(Records from a data source)
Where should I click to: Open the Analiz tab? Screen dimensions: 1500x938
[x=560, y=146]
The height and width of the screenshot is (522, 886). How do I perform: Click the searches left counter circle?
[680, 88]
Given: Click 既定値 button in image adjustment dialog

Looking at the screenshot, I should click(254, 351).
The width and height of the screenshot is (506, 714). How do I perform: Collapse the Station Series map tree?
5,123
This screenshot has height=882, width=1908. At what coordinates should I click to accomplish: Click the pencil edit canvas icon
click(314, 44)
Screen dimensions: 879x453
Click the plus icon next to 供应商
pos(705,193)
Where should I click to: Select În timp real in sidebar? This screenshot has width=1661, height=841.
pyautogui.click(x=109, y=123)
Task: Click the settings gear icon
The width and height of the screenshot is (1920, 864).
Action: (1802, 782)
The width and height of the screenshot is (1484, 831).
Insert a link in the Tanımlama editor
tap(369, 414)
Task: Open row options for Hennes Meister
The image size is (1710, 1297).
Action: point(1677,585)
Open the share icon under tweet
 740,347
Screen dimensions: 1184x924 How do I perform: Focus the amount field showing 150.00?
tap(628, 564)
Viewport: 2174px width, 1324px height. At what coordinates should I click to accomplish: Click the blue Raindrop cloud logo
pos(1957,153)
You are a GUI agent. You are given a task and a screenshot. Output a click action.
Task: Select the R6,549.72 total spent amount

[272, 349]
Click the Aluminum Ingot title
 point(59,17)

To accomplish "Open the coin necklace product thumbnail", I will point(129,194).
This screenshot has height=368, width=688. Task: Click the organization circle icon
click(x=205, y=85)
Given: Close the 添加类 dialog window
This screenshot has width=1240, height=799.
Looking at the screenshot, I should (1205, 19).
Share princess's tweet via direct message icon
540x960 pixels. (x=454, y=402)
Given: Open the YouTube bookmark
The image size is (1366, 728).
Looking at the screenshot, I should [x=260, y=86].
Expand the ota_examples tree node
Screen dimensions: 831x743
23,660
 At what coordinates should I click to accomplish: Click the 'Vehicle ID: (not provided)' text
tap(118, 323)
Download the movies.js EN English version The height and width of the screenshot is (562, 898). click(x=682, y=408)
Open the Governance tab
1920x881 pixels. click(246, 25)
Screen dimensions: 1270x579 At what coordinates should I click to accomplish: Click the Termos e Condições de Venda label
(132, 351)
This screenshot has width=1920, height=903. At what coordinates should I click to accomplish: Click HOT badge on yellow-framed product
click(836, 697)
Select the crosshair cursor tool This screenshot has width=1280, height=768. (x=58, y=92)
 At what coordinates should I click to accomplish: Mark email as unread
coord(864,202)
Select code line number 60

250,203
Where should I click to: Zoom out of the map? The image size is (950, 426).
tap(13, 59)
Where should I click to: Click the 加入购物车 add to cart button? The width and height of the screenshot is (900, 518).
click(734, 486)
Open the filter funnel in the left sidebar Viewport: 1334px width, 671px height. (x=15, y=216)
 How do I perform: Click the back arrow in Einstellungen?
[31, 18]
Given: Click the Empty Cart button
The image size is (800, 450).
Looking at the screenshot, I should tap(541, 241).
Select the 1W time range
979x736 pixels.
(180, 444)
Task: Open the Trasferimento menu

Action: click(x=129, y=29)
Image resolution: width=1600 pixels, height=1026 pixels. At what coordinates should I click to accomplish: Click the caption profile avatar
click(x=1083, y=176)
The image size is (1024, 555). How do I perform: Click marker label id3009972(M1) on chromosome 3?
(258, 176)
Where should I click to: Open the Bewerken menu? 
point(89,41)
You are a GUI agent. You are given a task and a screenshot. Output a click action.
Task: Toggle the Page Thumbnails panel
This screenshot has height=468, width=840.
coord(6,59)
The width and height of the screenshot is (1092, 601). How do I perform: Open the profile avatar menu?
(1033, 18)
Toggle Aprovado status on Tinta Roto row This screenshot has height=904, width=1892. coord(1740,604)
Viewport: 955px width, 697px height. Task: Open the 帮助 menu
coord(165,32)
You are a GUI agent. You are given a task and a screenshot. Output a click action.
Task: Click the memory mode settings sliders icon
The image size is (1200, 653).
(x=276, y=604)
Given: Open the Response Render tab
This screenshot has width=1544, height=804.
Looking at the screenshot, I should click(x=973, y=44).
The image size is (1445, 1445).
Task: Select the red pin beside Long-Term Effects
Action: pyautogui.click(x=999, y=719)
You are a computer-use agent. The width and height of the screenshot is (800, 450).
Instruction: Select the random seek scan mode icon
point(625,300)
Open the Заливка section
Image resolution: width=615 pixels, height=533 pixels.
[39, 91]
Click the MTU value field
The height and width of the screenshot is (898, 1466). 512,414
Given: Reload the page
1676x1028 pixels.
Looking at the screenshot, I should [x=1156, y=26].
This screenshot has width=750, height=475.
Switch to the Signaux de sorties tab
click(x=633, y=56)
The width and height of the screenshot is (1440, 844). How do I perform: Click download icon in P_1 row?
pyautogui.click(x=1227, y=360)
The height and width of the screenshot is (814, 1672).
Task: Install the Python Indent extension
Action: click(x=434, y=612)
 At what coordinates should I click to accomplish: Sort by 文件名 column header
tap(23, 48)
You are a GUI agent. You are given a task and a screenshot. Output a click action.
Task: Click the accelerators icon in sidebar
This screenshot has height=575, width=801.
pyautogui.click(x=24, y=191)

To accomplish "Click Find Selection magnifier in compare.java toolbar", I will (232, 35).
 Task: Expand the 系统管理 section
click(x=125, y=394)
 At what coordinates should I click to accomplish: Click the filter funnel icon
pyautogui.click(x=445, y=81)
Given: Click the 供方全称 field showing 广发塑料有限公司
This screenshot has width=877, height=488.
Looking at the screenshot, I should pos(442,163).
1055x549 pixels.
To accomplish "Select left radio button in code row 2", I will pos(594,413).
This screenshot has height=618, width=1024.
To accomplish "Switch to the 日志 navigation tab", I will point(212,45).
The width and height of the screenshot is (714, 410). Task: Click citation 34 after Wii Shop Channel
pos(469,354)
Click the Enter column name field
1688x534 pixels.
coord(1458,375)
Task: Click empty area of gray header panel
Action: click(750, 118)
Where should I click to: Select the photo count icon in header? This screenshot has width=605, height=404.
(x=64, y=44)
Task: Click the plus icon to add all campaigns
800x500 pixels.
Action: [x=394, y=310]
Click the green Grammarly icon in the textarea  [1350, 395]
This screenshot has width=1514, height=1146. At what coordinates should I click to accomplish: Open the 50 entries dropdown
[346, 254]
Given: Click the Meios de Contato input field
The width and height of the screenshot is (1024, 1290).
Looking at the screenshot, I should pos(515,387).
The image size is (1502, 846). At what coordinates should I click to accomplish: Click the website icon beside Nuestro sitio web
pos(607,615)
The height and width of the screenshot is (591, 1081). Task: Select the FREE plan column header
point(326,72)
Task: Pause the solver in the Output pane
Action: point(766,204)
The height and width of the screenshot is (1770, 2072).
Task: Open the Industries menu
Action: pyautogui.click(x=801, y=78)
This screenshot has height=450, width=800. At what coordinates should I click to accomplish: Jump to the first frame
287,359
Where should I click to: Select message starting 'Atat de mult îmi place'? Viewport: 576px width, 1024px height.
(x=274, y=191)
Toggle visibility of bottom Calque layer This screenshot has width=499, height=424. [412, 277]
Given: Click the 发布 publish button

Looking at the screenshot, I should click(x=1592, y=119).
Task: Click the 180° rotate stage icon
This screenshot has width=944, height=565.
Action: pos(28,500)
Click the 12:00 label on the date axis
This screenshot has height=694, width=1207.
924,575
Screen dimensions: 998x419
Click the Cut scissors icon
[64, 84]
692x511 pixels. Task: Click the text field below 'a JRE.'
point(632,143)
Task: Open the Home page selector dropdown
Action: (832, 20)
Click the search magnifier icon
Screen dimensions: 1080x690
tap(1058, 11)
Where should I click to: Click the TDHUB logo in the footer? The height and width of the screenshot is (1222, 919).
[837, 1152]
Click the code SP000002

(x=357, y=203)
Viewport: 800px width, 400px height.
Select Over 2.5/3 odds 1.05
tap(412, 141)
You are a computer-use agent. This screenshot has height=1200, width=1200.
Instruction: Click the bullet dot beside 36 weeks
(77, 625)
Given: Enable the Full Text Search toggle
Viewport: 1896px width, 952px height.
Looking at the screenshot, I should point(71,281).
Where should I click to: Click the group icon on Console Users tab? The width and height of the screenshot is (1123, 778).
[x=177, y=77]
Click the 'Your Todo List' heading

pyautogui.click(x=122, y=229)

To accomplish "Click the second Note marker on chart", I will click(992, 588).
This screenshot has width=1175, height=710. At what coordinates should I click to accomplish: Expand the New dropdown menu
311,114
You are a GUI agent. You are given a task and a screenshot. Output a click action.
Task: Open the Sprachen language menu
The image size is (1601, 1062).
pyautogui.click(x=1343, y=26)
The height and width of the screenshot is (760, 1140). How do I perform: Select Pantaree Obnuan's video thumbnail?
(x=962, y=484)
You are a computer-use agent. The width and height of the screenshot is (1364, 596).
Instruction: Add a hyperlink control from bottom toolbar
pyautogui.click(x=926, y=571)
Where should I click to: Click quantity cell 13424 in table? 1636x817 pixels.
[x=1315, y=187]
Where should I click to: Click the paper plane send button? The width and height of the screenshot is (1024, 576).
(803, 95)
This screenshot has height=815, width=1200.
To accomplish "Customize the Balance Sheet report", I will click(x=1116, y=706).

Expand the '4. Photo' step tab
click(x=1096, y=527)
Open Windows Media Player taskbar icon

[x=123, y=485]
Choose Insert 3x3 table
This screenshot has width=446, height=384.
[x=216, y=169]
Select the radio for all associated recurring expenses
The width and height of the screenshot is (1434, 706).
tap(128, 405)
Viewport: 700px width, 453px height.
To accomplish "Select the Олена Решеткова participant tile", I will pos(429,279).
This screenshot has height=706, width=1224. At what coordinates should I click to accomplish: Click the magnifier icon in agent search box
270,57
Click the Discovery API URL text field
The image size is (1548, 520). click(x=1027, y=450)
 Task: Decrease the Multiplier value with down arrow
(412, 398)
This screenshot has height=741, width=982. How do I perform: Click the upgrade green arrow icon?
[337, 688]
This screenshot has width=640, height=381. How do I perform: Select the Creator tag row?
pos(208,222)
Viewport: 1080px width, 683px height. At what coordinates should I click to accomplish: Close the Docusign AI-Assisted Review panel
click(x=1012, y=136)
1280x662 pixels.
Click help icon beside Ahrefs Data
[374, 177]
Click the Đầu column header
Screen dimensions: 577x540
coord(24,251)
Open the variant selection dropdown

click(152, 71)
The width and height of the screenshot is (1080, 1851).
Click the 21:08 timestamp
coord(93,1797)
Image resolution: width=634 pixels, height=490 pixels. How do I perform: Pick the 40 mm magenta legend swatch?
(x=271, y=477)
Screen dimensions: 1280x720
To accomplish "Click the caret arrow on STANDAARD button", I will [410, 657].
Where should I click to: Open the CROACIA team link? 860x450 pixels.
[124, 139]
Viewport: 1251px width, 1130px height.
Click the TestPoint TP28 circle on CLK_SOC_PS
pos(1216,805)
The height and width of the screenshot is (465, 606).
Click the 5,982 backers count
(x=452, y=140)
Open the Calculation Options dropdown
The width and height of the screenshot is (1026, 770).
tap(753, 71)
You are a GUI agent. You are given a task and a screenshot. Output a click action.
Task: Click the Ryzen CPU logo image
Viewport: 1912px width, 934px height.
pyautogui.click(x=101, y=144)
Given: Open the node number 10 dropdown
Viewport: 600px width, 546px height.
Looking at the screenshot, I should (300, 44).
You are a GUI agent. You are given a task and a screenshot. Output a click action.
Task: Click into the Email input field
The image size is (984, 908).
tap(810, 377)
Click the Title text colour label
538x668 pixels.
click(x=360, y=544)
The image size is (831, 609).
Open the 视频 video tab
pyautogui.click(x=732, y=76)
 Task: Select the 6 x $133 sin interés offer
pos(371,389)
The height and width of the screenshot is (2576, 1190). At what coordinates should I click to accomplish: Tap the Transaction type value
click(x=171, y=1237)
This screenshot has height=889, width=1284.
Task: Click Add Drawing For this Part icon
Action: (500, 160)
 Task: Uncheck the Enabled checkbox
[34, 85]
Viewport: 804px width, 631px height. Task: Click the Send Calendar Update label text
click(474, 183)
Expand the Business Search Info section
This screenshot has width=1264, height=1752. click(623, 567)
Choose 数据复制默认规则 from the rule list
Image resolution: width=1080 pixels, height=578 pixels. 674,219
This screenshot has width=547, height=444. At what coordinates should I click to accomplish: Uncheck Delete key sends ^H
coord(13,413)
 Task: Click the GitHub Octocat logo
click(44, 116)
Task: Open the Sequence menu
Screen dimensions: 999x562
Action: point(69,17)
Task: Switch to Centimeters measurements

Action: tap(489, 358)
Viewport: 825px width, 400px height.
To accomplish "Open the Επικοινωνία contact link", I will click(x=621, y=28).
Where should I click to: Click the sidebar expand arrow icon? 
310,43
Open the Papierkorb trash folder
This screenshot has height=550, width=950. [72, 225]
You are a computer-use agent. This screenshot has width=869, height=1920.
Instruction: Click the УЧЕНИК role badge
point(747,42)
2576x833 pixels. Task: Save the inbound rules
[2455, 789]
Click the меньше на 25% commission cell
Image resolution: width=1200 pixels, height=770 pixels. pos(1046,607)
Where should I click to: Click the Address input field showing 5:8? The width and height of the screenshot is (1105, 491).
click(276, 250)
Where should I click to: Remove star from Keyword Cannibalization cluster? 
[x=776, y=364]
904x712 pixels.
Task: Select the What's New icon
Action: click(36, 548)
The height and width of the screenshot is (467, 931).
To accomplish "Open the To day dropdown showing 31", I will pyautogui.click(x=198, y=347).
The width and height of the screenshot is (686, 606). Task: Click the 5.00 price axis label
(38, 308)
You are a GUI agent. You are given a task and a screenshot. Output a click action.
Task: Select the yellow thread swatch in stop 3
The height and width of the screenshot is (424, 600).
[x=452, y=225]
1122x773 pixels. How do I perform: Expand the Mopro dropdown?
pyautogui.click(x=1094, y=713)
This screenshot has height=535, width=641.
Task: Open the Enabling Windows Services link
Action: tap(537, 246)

◆ The problem
Where does the word "settings" occur in the data? Copy every line that has it.

◆ Exercise answer
Task: Click the settings gear icon
Task: Click the memory mode settings sliders icon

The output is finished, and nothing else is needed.